What the exercise asks: Only the lines from the one containing "The height and width of the screenshot is (521, 641)." to the end of the data should be copied, exactly and without pictures.

Dataset:
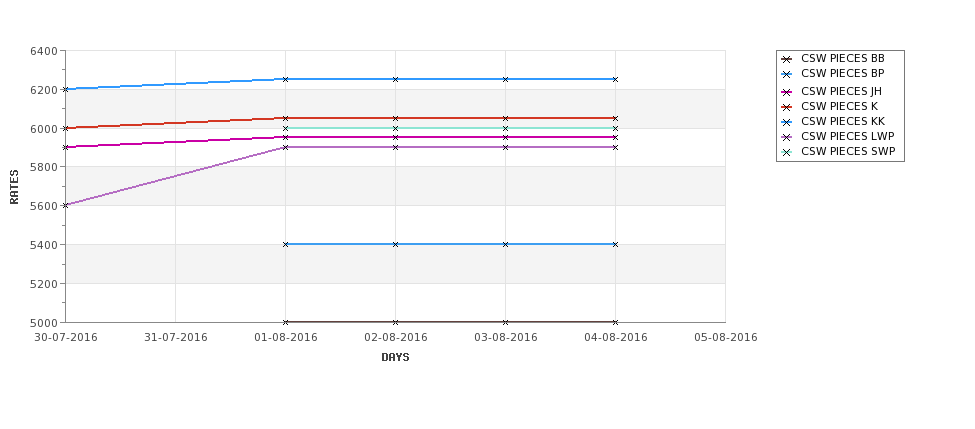Click the 5600 data point on 30-07-2016
Screen dimensions: 975x429
[x=65, y=205]
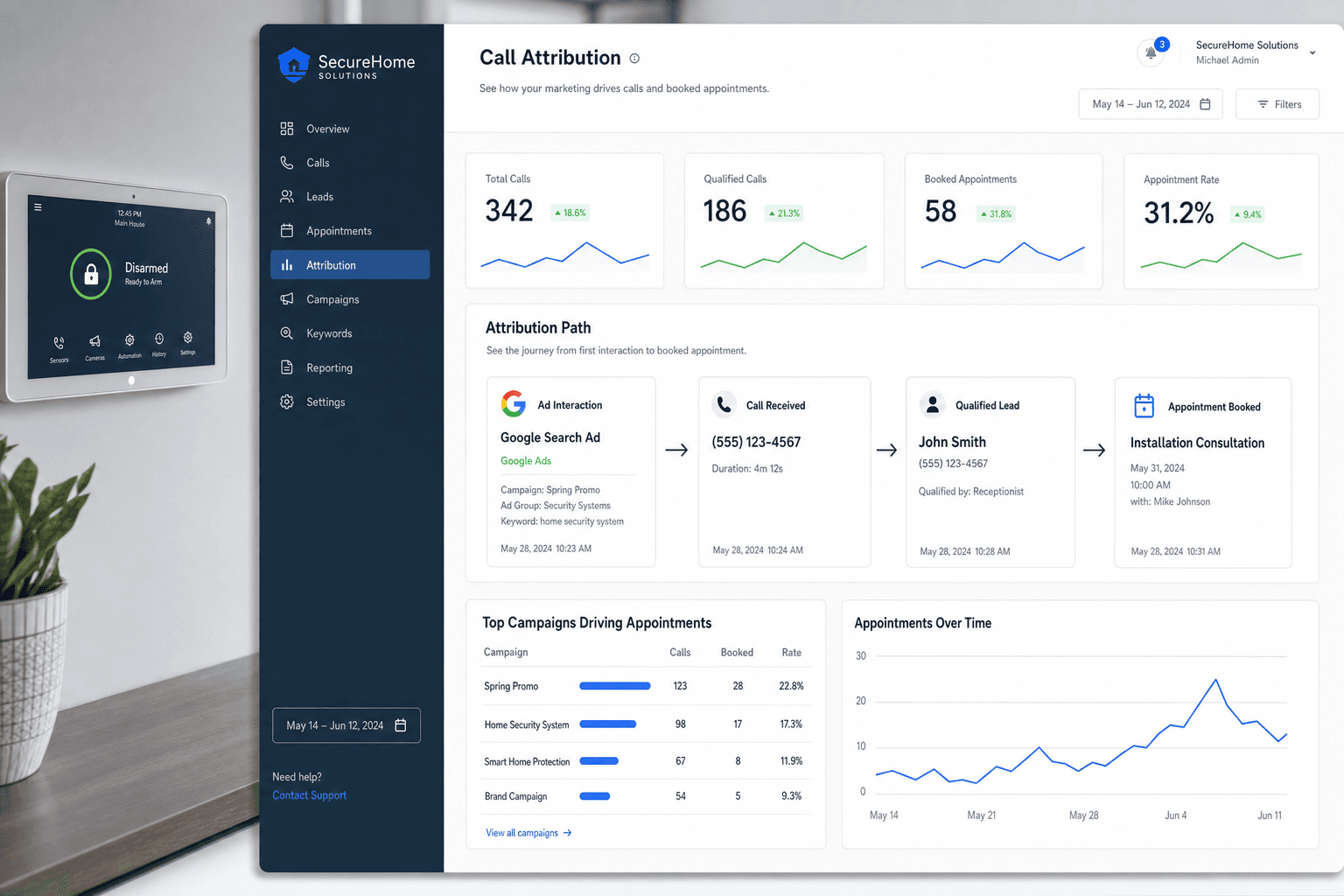Click the peak point on Appointments chart
The height and width of the screenshot is (896, 1344).
click(1215, 680)
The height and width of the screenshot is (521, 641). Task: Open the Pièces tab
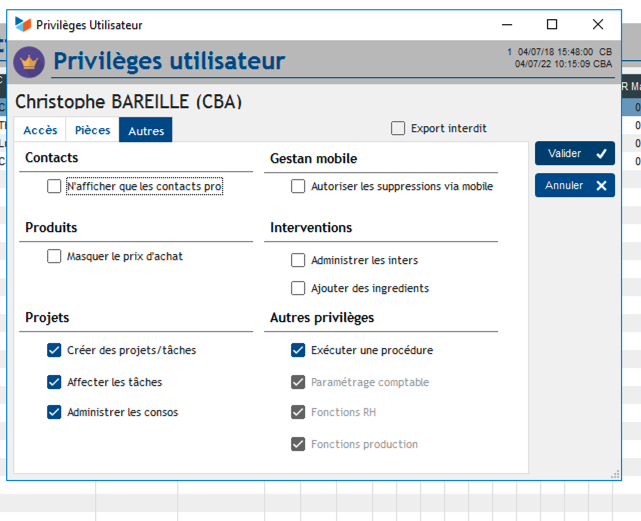(93, 130)
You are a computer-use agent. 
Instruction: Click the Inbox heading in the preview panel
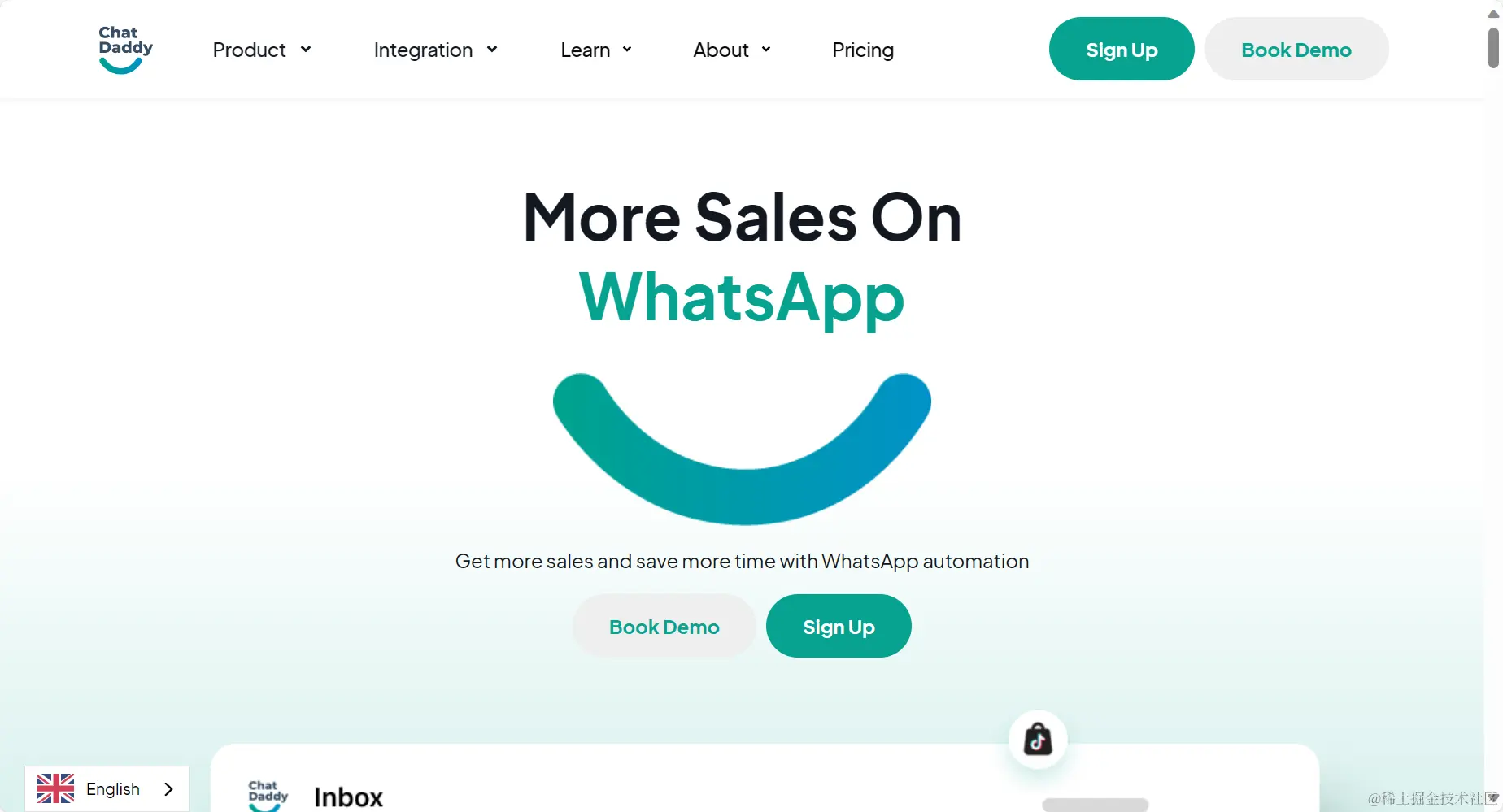pos(348,797)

Response to this task:
The height and width of the screenshot is (521, 641). Task: Open the Pièces tab
(93, 130)
You are a computer-use agent. 
Instruction: Click the Inbox heading in the preview panel
pos(348,797)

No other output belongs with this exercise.